Он встал из-за стола, обошел его, подошел к женщине, погладил ее по плечу. Эта отеческая ласка пожилого человека пронзила сердце Павлы жалостью к самой себе, и она вновь заплакала.
— Ну-ну, Павла Федоровна, что такое — море слез? Все уладится, ты только послушайся моего совета.
И правда — все уладилось. Справку врач ей выдал, но хохотал минут десять: ему редактор заранее позвонил и все объяснил. В тот же день она уволилась из редакции. Как ни больно ей было следовать советам редактора, все же справка помогала уйти от суда, зато не позволяла работать в селе учительницей, а иной профессии у нее не было. Впрочем, как позднее выяснилось, Коронова в суд не подала.
Вечером во время семейного совета Павла рассказала о необходимости отъезда в деревню хотя бы на время, пока все забудется. Сообщение было принято по-разному.
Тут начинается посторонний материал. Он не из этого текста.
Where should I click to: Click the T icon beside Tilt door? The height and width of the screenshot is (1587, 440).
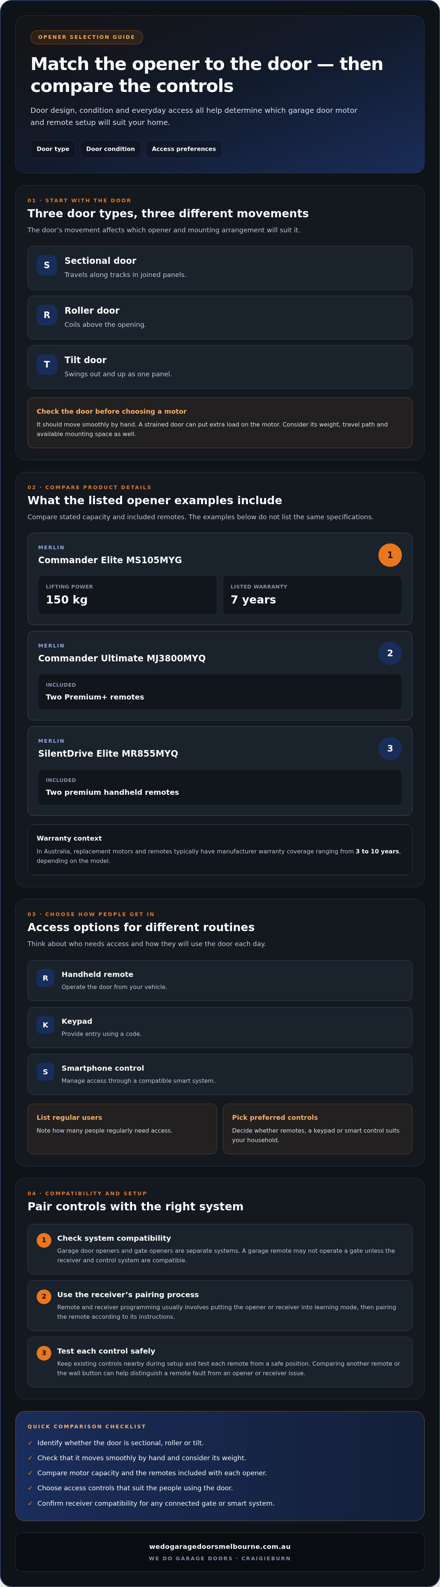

Максим обрадовался: наконец-то Павла будет только с ним, не будет уходить на всякие собрания-совещания, не будут на нее глазеть городские мужики — молодые, красивые, обходительные, грамотные, в деревне-то она и сама ни на кого смотреть не будет. А он — крестьянская душа, ему в деревне лучше. Потому он одобрил:
— Это дело. Я недавно на базаре Григория видел, он сказал, что у них в Жиряково ветеринар нужен. Городские-то неохотно едут в деревню, а я, ты же знаешь, могу скотину лечить, — и это было правдой: когда они жили еще у Максимовых родителей, к ним часто заходили соседи, просили помочь домашней живности.
Ефимовна тоже обрадовалась: и в ней заговорила крестьянская кровь — давно уж хотелось пожить в деревне, завести кабанчика, а может, и коровку, разбить огородик… Она закрыла глаза и ясно представила себе, как все это может быть — дом красивый, палисадник в цветах, сирени да черемухе, банька своя. И когда Павла спросила ее, поедет ли она в деревню, Ефимовна радостно закивала: конечно-конечно, она согласна на переезд.